MCA Inc., Japanese conglomerate near agreement on $6.7 billion merger

November 25, 1990|By Geraldine Fabrikant | Geraldine Fabrikant,New York Times News Service

NEW YORK -- MCA Inc., one of the nation's largest entertainment companies, and the Matsushita Electric Industrial Co. of Japan are expected to announce as early as today that they will merge.

The board of MCA, which owns Universal Studios, Universal Pictures and MCA Records, will meet in New York today and is expected to accept Matsushita's offer, which is believed to total $6.7 billion to $6.9 billion, mostly in cash. For stockholders, such a deal would value their shares at $72 to $74.

Matsushita is known to have offered $70 a share, while MCA was seeking $75. In recent days the stock has been trading in the high $60s.

People involved in the negotiations cautioned yesterday that some issues remained to be settled.

If the deal is completed, Universal would be the third major fTC Hollywood studio to be bought by foreign companies in about a year.

In 1989, the Sony Corp., a leading rival of Matsushita, bought Columbia Pictures for $5 billion. Last month, the Pathe Communications Corp., owned by the Italian financier Giancarlo Parretti, completed its $1.3 billion purchase of the MGM/UA Communications Corp.

A fourth studio, 20th Century Fox, is owned by Rupert Murdoch's News Corp., which is incorporated in Australia. And various Japanese and French companies have invested millions in smaller entertainment companies.
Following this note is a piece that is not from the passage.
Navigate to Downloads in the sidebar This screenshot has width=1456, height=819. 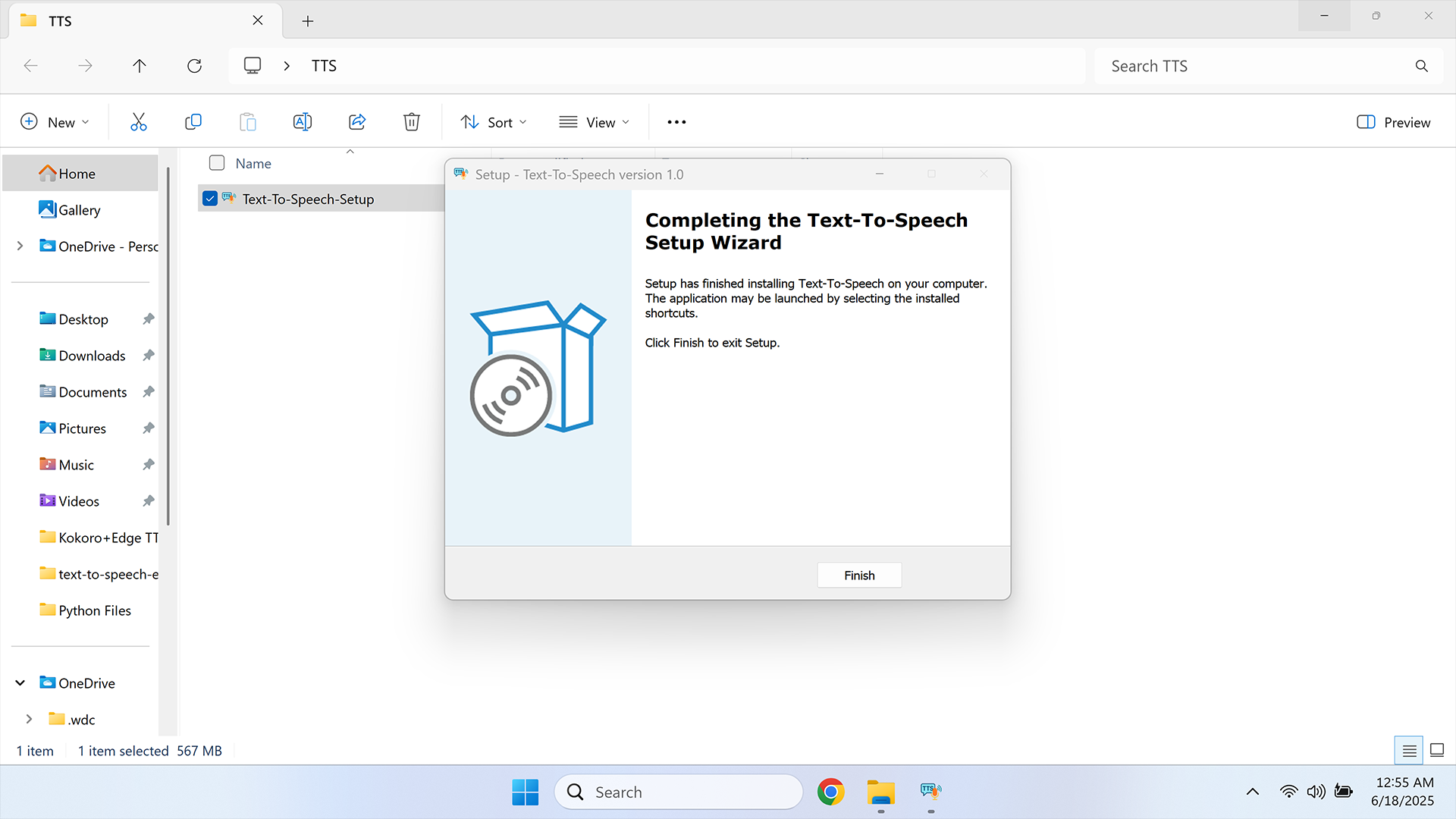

The negotiations between MCA and Matsushita were disclosed by the companies in September.

Matsushita, best known for its consumer electronics sold under the Panasonic, Quasar and Technics brand names, has become a major force in industrial equipment and semiconductors and controls an empire of 87 Japanese companies and nearly as many abroad.

MCA, founded in 1923 by Jules Stein as the Music Corporation of America, has one of the most stable managements in the entertainment business.

Its chairman, Lew Wasserman, and its president, Sidney J. Sheinberg, have run the company for decades.

The merged company would be forced to create a separate company, owned by MCA shareholders, that would own the New York area's WWOR-TV, because foreign ownership of broadcast stations is prohibited.